- TASK OBJECTIVE -
Tally the lines of the data that include the word "dialog". Only the number is to be returned.

- DATA -
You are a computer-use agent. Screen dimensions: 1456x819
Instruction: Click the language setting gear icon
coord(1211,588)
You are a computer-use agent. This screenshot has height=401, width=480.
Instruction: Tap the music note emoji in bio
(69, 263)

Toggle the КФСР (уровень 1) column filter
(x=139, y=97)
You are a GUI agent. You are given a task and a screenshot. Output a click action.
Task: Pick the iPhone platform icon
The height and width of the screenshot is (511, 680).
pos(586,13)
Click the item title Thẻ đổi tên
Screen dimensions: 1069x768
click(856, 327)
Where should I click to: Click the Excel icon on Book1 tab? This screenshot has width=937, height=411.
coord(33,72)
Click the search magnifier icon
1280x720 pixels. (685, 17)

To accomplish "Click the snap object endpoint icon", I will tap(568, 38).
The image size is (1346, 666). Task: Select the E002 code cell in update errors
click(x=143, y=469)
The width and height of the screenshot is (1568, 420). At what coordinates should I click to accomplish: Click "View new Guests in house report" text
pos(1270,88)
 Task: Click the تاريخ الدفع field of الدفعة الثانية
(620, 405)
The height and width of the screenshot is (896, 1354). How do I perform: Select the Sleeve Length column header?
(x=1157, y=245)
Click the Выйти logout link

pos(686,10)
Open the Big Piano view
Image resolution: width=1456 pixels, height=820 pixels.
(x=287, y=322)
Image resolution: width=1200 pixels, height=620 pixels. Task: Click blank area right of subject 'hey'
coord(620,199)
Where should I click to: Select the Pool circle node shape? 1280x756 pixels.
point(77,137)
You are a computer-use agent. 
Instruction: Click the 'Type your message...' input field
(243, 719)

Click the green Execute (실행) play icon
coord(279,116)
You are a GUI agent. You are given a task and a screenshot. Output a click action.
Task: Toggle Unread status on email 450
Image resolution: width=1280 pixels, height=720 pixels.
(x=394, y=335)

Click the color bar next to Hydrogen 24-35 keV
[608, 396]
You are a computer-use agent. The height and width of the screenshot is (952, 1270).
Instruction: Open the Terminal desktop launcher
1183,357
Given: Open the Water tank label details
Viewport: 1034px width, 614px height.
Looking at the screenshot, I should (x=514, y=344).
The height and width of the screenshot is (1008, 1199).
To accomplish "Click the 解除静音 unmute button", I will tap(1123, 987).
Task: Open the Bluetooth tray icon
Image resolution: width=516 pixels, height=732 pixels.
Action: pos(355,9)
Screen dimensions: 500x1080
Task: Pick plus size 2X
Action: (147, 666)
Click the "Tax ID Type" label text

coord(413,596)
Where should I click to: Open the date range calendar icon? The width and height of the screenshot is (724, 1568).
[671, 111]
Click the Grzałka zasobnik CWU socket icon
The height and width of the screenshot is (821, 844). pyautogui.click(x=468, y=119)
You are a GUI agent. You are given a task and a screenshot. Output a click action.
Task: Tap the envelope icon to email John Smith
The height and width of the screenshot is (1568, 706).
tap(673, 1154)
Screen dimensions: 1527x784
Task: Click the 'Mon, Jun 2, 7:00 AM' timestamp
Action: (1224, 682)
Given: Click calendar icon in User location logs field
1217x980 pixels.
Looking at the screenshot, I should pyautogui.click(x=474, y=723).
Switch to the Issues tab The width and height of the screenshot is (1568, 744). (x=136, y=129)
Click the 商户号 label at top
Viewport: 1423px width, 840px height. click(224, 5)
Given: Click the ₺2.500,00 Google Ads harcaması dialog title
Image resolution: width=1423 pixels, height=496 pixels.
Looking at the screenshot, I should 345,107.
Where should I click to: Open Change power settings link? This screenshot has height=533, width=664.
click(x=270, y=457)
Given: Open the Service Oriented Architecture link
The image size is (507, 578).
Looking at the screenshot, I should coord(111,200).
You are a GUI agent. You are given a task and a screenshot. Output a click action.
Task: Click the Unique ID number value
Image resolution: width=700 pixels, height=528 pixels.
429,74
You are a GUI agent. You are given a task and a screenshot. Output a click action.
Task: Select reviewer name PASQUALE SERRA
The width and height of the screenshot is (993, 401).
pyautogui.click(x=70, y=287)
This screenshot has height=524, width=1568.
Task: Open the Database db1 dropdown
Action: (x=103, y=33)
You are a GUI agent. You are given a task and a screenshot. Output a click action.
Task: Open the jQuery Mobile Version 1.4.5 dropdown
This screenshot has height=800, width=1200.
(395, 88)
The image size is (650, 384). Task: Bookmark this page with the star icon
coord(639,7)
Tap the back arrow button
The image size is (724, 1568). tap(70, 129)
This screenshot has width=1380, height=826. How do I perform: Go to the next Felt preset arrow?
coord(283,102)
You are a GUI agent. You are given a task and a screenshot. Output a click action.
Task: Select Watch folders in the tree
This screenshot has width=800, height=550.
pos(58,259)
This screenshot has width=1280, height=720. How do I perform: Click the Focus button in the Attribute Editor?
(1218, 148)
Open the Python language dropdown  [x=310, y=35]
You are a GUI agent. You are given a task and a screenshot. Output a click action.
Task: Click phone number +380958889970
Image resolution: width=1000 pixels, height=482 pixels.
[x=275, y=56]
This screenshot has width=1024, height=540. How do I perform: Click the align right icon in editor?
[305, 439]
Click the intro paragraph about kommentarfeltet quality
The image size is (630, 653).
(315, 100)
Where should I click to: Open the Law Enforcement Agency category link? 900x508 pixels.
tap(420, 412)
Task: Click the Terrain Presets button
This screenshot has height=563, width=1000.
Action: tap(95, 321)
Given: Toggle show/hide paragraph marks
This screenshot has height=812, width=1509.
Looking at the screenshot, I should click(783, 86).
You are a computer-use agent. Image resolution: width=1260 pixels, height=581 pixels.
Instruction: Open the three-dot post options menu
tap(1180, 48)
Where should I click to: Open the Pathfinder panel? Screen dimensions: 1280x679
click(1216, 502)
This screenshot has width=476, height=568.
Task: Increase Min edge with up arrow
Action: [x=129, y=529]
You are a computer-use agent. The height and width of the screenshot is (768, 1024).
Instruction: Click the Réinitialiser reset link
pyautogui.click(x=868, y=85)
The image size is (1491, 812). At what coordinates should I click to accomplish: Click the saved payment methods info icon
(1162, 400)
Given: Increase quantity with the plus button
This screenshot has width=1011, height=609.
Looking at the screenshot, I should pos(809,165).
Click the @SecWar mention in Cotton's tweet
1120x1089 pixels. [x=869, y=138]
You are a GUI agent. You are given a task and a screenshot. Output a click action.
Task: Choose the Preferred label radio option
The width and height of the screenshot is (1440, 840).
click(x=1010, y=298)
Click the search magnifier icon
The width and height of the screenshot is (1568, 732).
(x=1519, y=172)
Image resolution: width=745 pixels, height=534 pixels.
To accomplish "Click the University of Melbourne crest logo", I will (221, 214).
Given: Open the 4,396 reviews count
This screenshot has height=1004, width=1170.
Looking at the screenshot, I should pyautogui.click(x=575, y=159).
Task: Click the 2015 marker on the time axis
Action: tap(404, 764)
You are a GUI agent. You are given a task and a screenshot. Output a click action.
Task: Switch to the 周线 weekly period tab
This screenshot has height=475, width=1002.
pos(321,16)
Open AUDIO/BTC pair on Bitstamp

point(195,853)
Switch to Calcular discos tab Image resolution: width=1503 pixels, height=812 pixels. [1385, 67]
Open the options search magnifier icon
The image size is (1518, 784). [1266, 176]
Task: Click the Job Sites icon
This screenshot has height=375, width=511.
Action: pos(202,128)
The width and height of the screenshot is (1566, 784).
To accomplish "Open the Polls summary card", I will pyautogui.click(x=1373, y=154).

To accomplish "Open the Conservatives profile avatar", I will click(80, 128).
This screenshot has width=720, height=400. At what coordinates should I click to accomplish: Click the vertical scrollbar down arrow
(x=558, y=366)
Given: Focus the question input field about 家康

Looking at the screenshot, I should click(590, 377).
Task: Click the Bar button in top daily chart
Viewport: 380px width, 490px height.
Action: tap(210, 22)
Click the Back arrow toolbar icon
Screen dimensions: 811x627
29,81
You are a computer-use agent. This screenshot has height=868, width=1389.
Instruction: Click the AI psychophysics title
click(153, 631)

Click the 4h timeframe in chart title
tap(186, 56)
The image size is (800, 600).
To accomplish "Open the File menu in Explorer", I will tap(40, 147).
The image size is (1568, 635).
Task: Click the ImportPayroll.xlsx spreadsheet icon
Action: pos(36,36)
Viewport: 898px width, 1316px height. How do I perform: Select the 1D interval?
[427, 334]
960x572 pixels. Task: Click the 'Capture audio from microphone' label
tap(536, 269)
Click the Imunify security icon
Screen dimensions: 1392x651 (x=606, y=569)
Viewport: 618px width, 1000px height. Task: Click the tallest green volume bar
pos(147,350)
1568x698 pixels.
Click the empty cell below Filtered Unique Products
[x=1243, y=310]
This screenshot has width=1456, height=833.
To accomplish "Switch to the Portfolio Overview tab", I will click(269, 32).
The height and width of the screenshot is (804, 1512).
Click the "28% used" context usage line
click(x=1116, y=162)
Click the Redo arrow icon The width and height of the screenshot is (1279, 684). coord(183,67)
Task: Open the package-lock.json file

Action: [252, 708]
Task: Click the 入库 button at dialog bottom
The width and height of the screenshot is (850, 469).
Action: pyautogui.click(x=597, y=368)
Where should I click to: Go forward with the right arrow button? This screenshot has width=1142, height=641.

- RESULT OF THE TASK -
2